Es folgte die Schlussphase an den Landungsbrücken, in dem wir typische Hamburger Eindrücke in zunehmender Farbenpracht und Qualität einfingen. Dem „Rauf & Runter“ des Wassers an einem Wasserstandmesser folgte ein Blick auf die interessanten Größen-„Perspektiven“ am Hafen.
Mit den letzten vier Bildern waren wir schließlich am heutigen Stand der Fototechnik angekommen und entschieden und für einen verträumten Blick auf diese schöne Stadt.

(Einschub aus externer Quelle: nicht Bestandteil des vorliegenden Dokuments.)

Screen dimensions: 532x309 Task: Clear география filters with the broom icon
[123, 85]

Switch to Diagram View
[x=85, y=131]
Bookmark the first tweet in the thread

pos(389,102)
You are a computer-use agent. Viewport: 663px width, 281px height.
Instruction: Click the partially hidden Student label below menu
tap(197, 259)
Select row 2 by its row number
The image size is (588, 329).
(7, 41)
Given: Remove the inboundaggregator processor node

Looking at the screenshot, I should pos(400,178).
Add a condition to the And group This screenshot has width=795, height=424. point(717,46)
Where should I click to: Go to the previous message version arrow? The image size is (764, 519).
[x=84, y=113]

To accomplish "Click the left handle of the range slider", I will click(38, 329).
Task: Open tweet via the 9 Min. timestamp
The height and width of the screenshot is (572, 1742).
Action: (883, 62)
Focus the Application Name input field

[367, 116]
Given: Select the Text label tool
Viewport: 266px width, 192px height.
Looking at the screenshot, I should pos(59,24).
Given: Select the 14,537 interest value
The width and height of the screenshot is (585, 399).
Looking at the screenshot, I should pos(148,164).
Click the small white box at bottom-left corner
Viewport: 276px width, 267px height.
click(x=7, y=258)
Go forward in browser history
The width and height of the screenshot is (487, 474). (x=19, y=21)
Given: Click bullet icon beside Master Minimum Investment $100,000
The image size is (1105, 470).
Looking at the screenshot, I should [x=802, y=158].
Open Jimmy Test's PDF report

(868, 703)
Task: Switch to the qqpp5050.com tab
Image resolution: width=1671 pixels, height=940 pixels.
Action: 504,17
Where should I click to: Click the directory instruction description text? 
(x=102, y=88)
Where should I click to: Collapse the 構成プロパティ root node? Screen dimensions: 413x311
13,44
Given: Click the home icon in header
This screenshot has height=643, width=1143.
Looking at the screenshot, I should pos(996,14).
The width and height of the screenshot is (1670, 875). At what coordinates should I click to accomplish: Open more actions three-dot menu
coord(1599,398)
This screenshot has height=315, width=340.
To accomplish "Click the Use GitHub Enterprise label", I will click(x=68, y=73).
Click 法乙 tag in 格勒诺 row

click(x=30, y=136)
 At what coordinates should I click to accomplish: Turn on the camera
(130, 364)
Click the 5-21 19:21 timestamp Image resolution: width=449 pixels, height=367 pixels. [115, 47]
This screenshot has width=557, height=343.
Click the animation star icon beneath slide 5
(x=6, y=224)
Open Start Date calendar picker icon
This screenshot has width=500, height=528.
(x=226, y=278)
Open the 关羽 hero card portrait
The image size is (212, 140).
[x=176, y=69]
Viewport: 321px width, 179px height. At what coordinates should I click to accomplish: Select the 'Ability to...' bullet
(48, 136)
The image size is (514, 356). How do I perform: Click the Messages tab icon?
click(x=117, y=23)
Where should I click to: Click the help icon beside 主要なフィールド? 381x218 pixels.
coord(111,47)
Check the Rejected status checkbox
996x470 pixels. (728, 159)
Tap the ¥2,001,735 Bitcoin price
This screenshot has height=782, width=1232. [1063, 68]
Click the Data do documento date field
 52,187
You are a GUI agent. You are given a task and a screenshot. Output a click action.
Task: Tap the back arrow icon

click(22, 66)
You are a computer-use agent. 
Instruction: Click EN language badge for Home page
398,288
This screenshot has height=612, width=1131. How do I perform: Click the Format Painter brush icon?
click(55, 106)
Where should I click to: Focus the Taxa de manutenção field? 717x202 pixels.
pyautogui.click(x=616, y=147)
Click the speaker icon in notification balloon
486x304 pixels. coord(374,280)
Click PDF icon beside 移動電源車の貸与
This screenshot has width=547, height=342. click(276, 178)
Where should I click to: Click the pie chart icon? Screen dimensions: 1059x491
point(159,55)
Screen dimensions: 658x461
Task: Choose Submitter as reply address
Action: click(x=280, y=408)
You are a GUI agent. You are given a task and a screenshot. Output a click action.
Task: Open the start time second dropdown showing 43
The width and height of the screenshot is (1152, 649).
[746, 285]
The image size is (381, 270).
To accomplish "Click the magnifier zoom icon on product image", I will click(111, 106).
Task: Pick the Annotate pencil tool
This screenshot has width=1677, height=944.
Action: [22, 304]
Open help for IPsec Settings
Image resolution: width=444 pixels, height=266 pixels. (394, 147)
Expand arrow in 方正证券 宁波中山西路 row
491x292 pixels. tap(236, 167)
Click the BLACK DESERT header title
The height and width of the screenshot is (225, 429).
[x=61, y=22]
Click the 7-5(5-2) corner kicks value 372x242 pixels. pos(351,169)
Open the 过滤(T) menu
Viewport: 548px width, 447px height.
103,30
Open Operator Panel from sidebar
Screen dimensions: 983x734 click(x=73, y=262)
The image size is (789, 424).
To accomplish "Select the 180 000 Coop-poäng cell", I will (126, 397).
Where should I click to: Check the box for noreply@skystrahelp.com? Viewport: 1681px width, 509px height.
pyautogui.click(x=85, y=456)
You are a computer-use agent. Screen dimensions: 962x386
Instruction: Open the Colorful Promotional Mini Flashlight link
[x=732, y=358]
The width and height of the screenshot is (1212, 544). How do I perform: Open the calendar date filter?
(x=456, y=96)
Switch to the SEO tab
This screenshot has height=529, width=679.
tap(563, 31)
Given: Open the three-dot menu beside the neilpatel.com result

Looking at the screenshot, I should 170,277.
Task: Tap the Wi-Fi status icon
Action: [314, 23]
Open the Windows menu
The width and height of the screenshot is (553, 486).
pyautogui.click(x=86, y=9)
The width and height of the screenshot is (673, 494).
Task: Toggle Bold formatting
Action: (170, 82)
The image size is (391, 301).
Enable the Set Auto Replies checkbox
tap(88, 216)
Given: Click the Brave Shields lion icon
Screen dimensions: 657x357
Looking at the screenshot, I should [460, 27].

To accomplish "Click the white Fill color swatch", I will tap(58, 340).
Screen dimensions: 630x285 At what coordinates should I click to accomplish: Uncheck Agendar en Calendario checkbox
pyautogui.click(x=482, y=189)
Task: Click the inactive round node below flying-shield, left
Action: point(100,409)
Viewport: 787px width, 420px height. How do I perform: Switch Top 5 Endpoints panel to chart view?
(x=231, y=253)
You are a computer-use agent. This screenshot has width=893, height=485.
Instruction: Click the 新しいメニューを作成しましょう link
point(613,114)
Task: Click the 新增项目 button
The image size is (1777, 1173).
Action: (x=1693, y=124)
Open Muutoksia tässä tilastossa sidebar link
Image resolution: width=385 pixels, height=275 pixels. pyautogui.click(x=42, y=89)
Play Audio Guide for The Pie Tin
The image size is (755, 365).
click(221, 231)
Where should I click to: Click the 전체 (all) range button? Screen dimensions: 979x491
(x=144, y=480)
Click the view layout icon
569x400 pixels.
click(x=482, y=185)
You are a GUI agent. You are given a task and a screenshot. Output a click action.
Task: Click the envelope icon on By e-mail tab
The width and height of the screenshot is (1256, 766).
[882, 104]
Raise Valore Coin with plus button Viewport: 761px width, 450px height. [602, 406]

Einem „zeitlosen“ Sonnenuntergang, folgte ein Moment der „Entschleunigung“, in dem wir Hamburg auf unsere Sinne wirken lassen und „Für die Ewigkeit“ (jetzt wird es kitschig) einfangen konnten.
Wir feierten das Ende unserer Serie auf dem letzten Bild mit einer eiskalten Jubiläumsausgabe (auch hier spielte Zeit eine Rolle) Becks. „Alles wird gut“, hatte uns der Beginn der Serie versprochen und tatsächlich: „Zeit heilt alle Wunden“. Sei es eine zerbrochene Flasche oder unsere Frustration und Müdigkeit, die nach getaner Arbeit wie weggewischt waren.
Die letzte halbe Stunde verbrachten wir noch damit 24 Bilder aus über 750 Aufnahmen auszuwählen. Spannung bescherte uns noch der Kamera Akku, der sich zunehmend dem Ende zuneigte und am Schluss nur noch 1% Ladung anzeigte. Wir waren fertig mit dem Marathon und auch körperlich und geistig am Ende. Die Müdigkeit holte uns schließlich doch noch ein.
Es war ein toller Marathon in einer tollen Stadt!